Logistic regression and Linear support vector machines are two commonly used linear classification algorithm. They both apply L2 regularization (w are minimized) by default, which is controlled by parameter C. Similar to alpha in Ridge regression but in the opposite direction, a lower value of C tells the model to put more strength onto minimizing w and hence a simpler model. One way to think about this is that higher C imples higher democracy: using low values of C will cause the algorithms to try to adjust to the “majority” of data points, while using a higher value of C stresses the importance that each individual data point be classified correctly. One can also change the regularization to L1 with argument penalty="l1".
Note again that linear models for classficication are restrictive in low-dimensional spaces because it may be impossible to seperate two classes perfectly using a singly straight line, but as dimension increases, so does the power of the models and its guard against overfitting.
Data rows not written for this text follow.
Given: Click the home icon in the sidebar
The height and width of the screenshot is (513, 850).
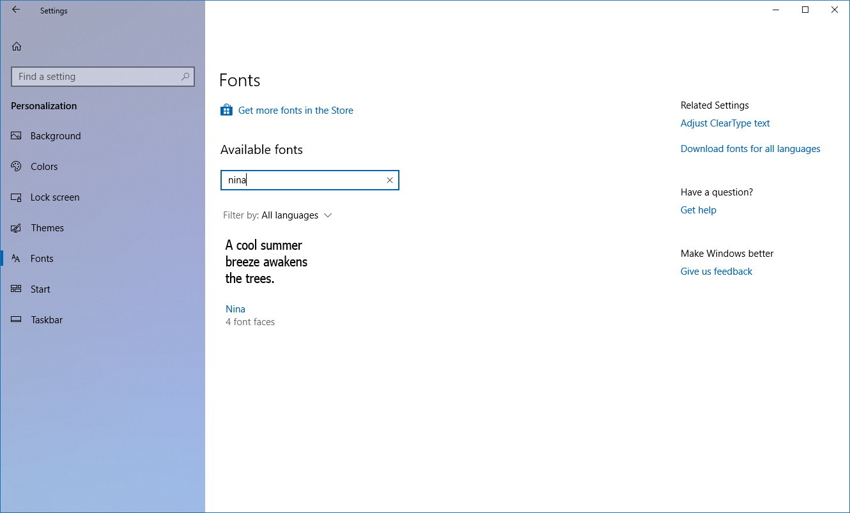Looking at the screenshot, I should 16,46.
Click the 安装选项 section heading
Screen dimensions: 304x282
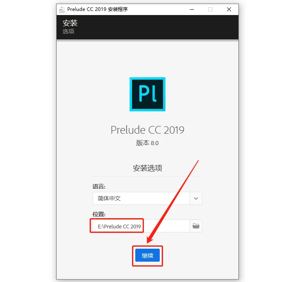148,168
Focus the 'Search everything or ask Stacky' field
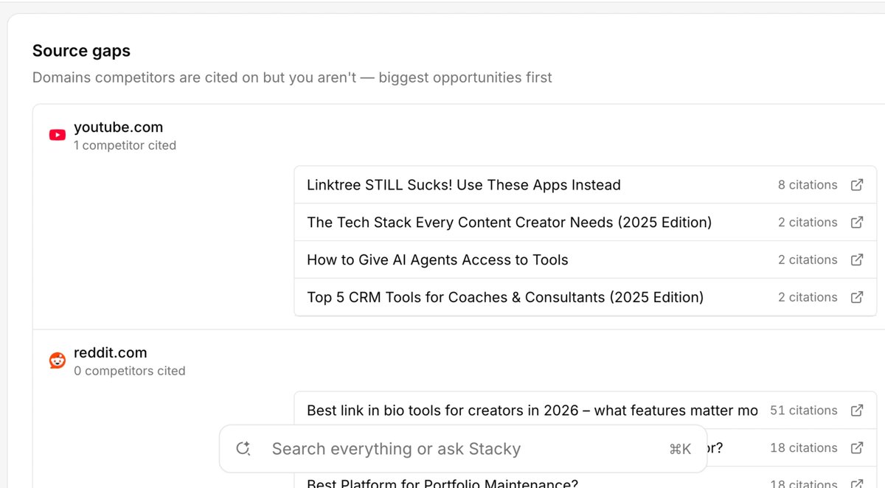The image size is (885, 488). (x=463, y=449)
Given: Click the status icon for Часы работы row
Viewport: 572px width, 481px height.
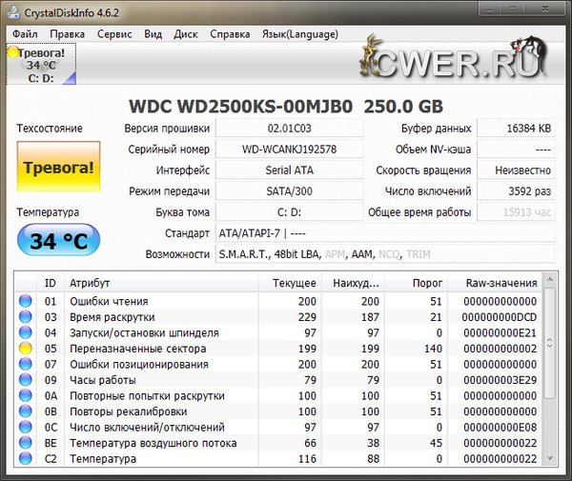Looking at the screenshot, I should (25, 380).
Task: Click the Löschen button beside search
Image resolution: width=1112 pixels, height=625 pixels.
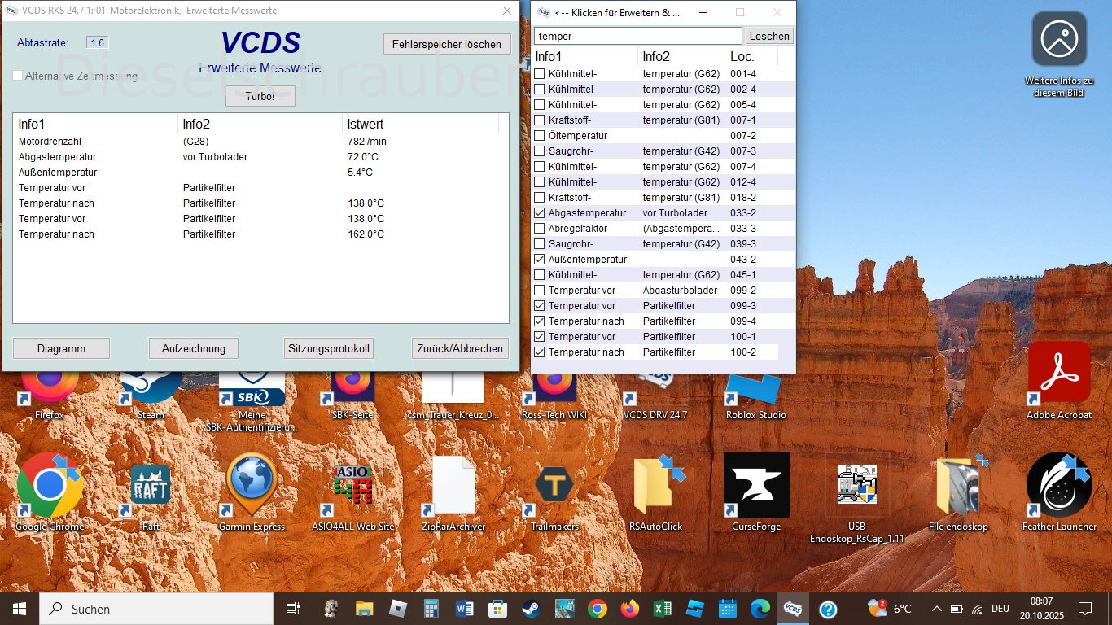Action: coord(768,36)
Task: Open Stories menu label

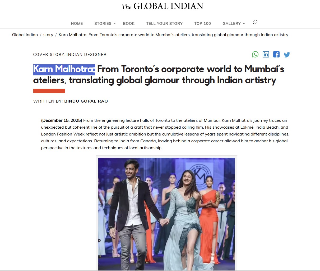Action: tap(103, 23)
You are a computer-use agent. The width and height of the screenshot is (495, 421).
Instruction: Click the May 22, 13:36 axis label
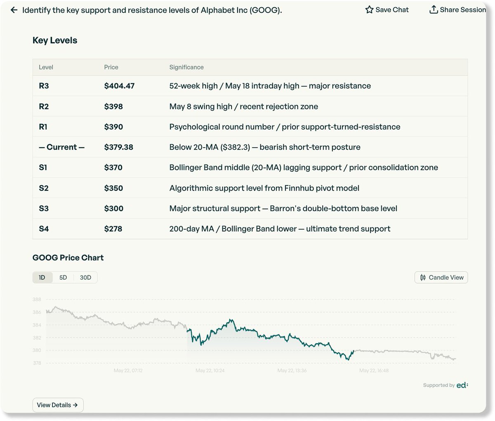point(292,370)
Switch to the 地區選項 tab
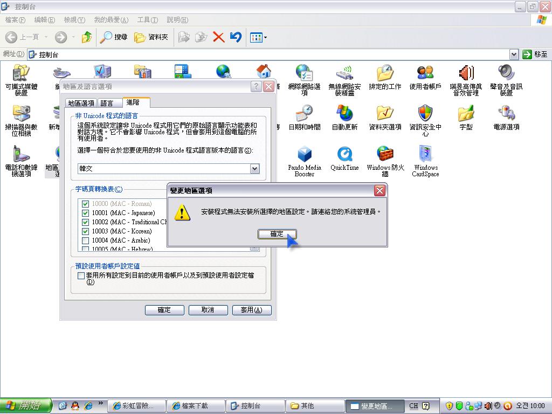Screen dimensions: 552x414 click(x=81, y=103)
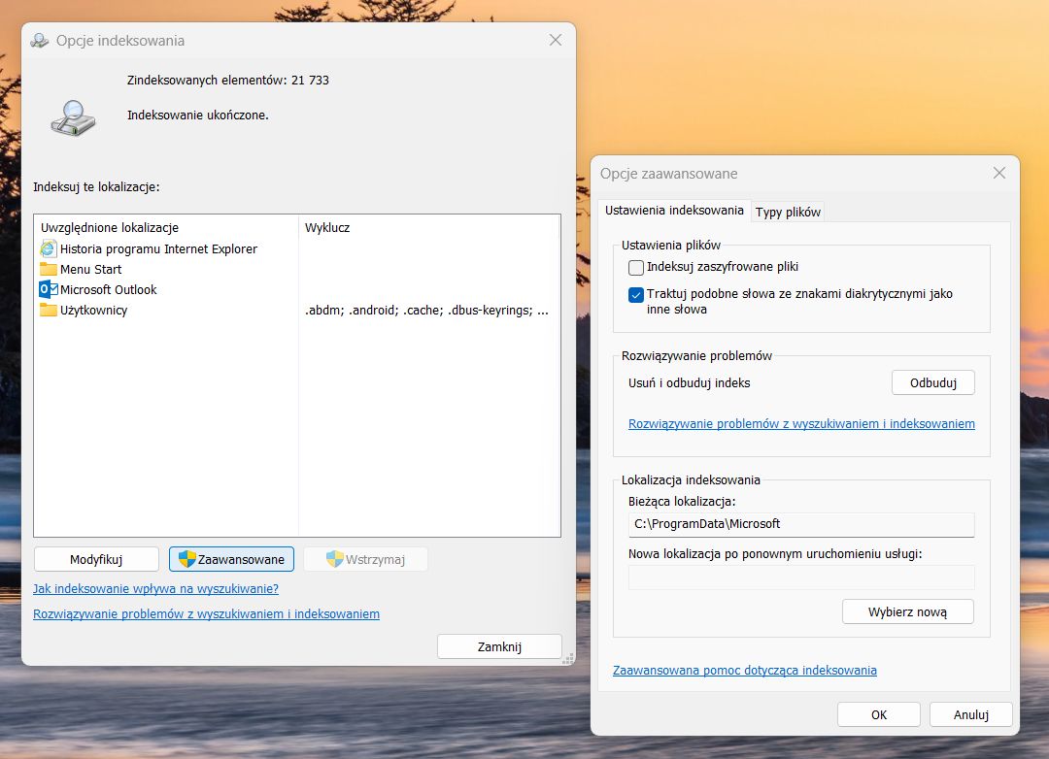Image resolution: width=1049 pixels, height=759 pixels.
Task: Click the Microsoft Outlook icon in locations list
Action: (x=45, y=289)
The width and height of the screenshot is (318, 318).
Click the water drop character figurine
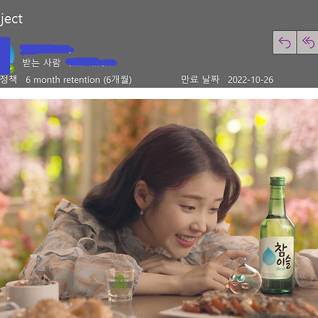(244, 278)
Figure below shows the decision boundary under the two models, with data points lying on the upper region classified as class 1, and data points lying on the lower region classified as class 2. The shape and color of data points show their actual class.
from sklearn.linear_model import LogisticRegression
from sklearn.svm import LinearSVC
fig, axes = plt.subplots(1, 2, figsize=(10,3))
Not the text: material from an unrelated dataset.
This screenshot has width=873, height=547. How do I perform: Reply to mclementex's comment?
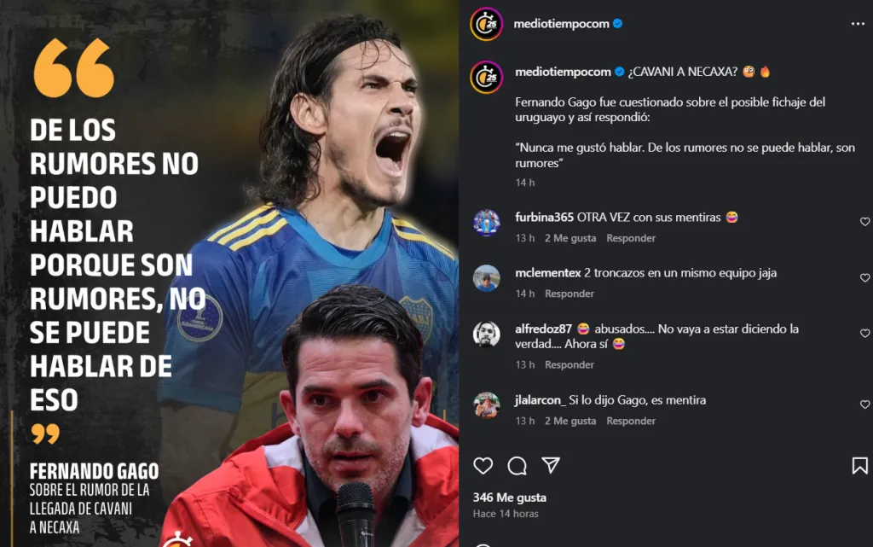tap(569, 294)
for model, axis in zip([LinearSVC(max_iter=5000), LogisticRegression()], axes):
classification = model.fit(X, y)
mglearn.plots.plot_2d_separator(classification, X, ax=axis)
mglearn.discrete_scatter(X[:, 0], X[:, 1], y, ax=axis)
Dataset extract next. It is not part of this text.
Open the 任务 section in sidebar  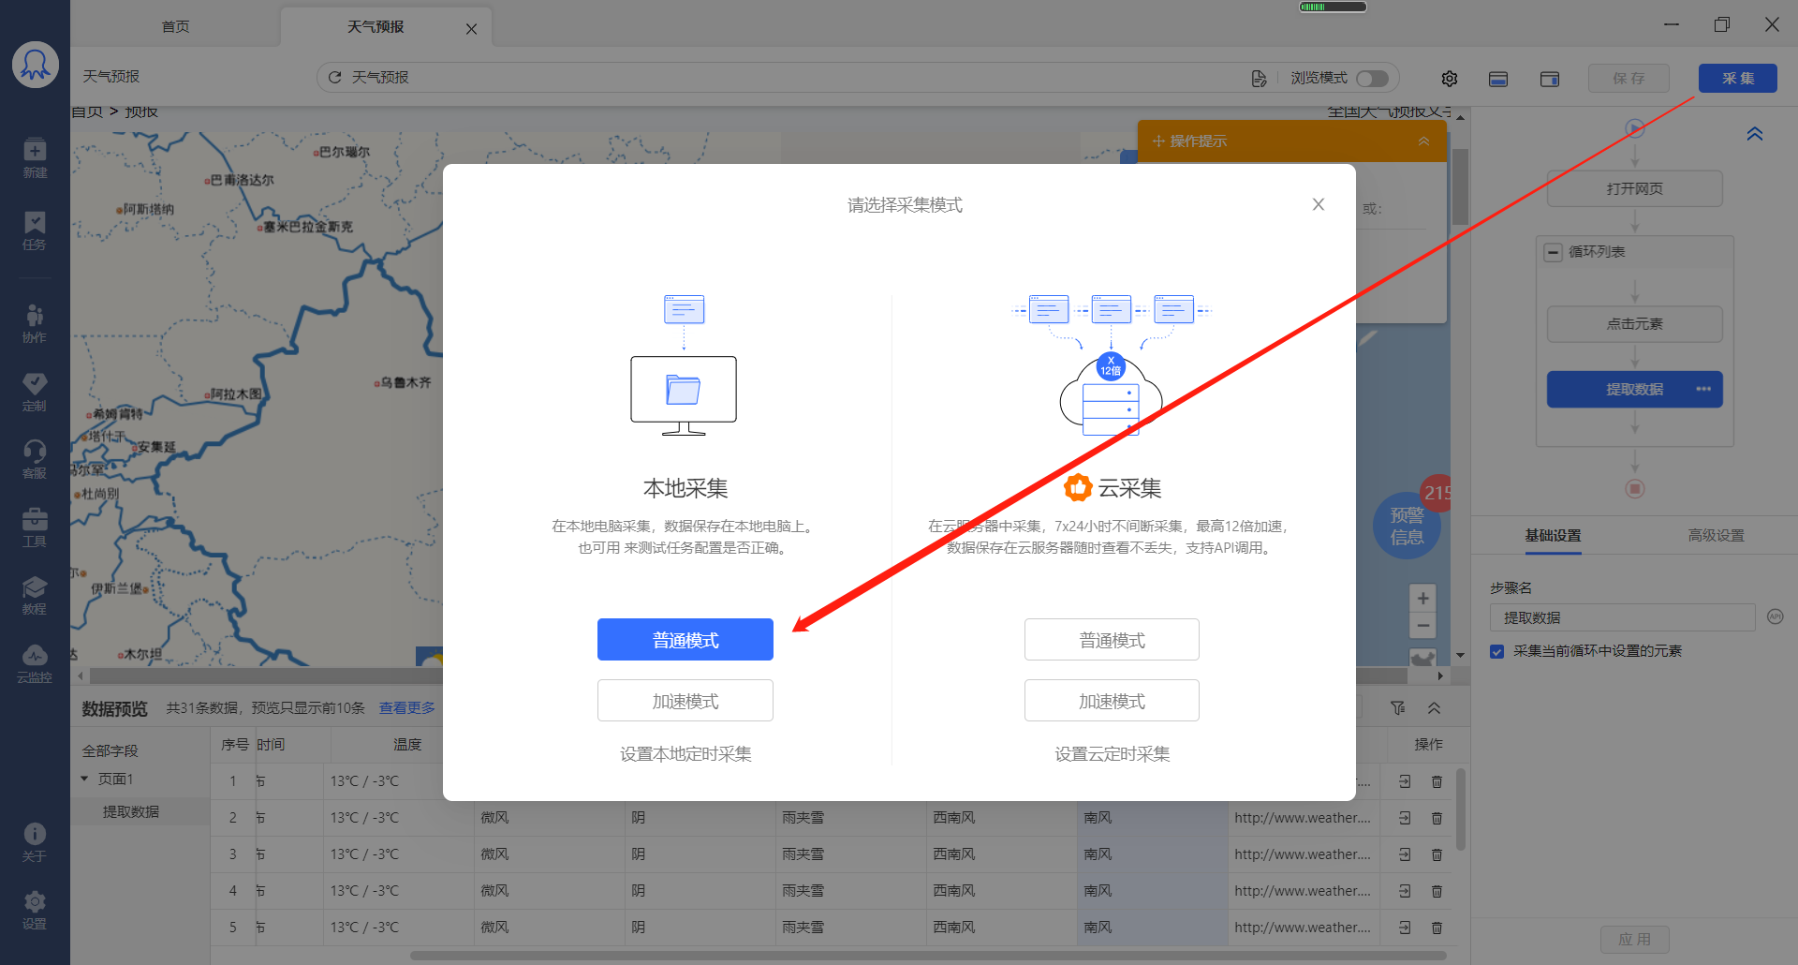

axis.set_title(f"{classification.__class__.__name__}")
axis.set_xlabel("Feature 0")
axis.set_ylabel("Feature 1")
axes[0].legend()

Linear Models for Multiclass Classification
One technique to extend a binary classification algorithm to a multiclass classification algorithm is the one-vs-rest approach. In it, for each class of the n classes, a binary model is learned and tries to separate that class from the all other classes. This way, we will obtain n many binary models. To make a prediction, all models are applied on the same point, and the model (i.e. the forumula) that yields the highest \(\hat{y}\) wins. Note that having one binary classifier per class implies having a vector of coefficients (w) and an intercept (b).
The following demonstrates the approach. Note that after fitting the model, coefficient is a 3-by-2 matrix since we have 3 classes and 2 features, and intercept is a 3-by-1 vector since we have 3 classes. In the figure, notice that the points of a class are separated from the rest of the points by their respective decision boundry line. Moreover, if test points are located at the center triangle, they are classified into the class of the closest line.
from sklearn.datasets import make_blobs
X, y = make_blobs(random_state=42)
linear_svm = LinearSVC().fit(X, y)
mglearn.discrete_scatter(X[:, 0], X[:, 1], y)
mglearn.plots.plot_2d_classification(linear_svm, X, fill=True, alpha=.7)
line = np.linspace(-15, 15)
for coef, intercept, color in zip(linear_svm.coef_, linear_svm.intercept_, \
['b', 'r', 'g']):
plt.plot(line, -(line * coef[0] + intercept) / coef[1], c=color)
plt.legend(['Class 0', 'Class 1', 'Class 2', 'Line class 0', 'Line class 1', \
'Line class 2'], loc=(1.01, 0.3))
plt.xlabel("Feature 0")
plt.ylabel("Feature 1")

A few remarks after this long chapter:
- One may consider using argument
solver="sag"in logistic regression or ridge when working with large sample set and want faster computation. - SGDClassifier and “SGDRegressor* implement more scalable versions of the linear models mentioned above.
- Linear models often perform well when the number of features is large compared to the number of samples.